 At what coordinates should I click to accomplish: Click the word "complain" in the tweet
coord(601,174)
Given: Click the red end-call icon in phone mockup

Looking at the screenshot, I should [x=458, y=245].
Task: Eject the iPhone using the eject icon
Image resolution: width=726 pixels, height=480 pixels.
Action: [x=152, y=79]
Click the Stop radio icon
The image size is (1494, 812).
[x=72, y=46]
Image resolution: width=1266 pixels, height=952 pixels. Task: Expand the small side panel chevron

************

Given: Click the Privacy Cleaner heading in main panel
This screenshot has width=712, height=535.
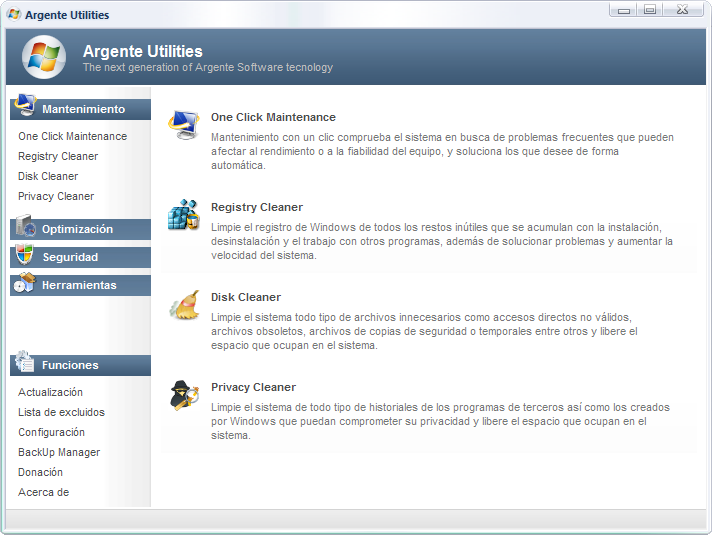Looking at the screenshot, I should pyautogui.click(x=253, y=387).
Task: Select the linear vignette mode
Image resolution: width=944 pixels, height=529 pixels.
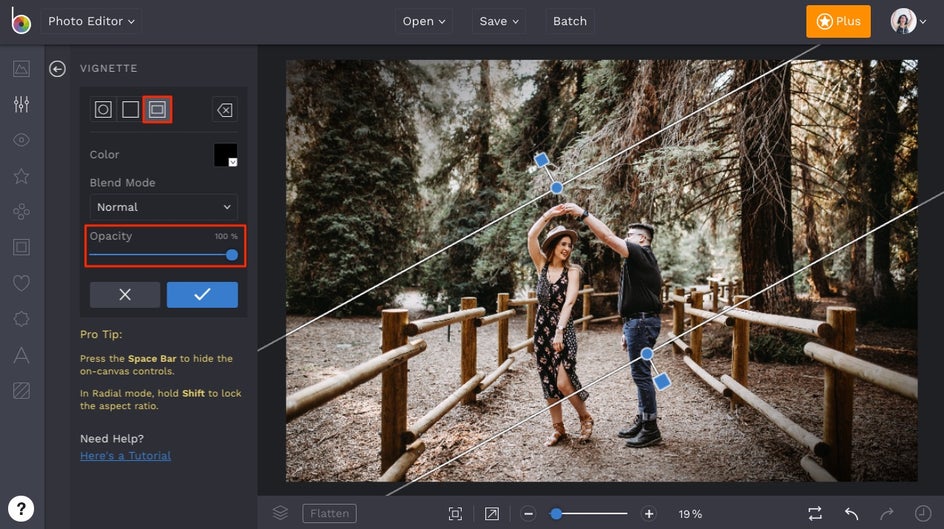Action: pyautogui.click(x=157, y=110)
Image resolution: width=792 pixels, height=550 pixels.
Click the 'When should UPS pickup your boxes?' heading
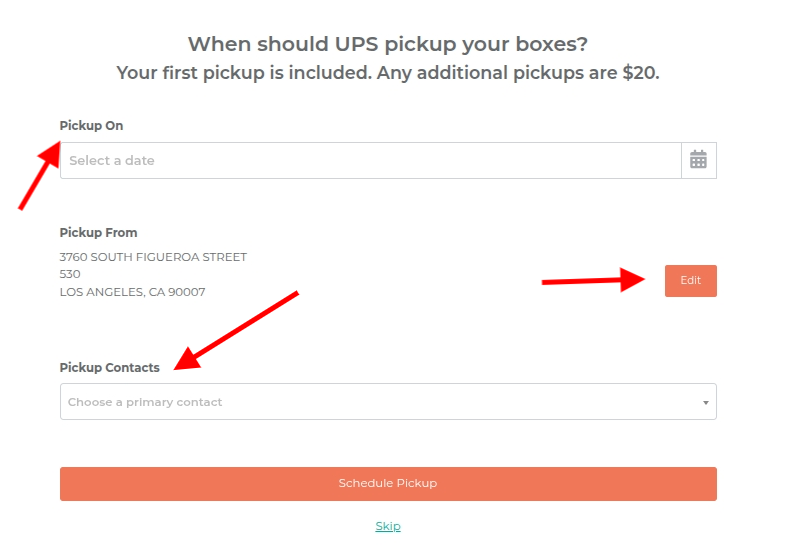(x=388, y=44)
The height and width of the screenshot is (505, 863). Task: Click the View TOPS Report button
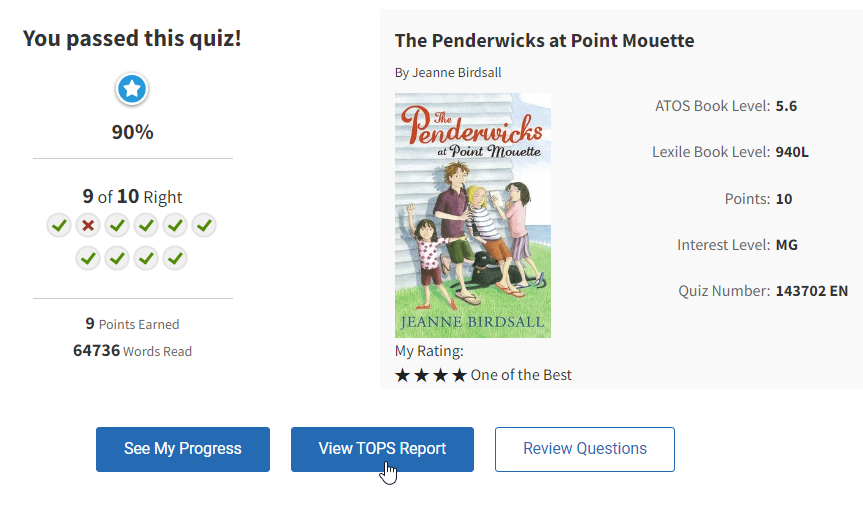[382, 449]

************

The required answer is the exact run of lines above starting at the line with "Task: Eject the iPhone using the eject icon" and ending at the line with "Image resolution: width=1266", with both ends present.

* Your response *
Task: Eject the iPhone using the eject icon
Image resolution: width=726 pixels, height=480 pixels.
Action: [x=152, y=79]
Click the Stop radio icon
The image size is (1494, 812).
[x=72, y=46]
Image resolution: width=1266 pixels, height=952 pixels. Task: Expand the small side panel chevron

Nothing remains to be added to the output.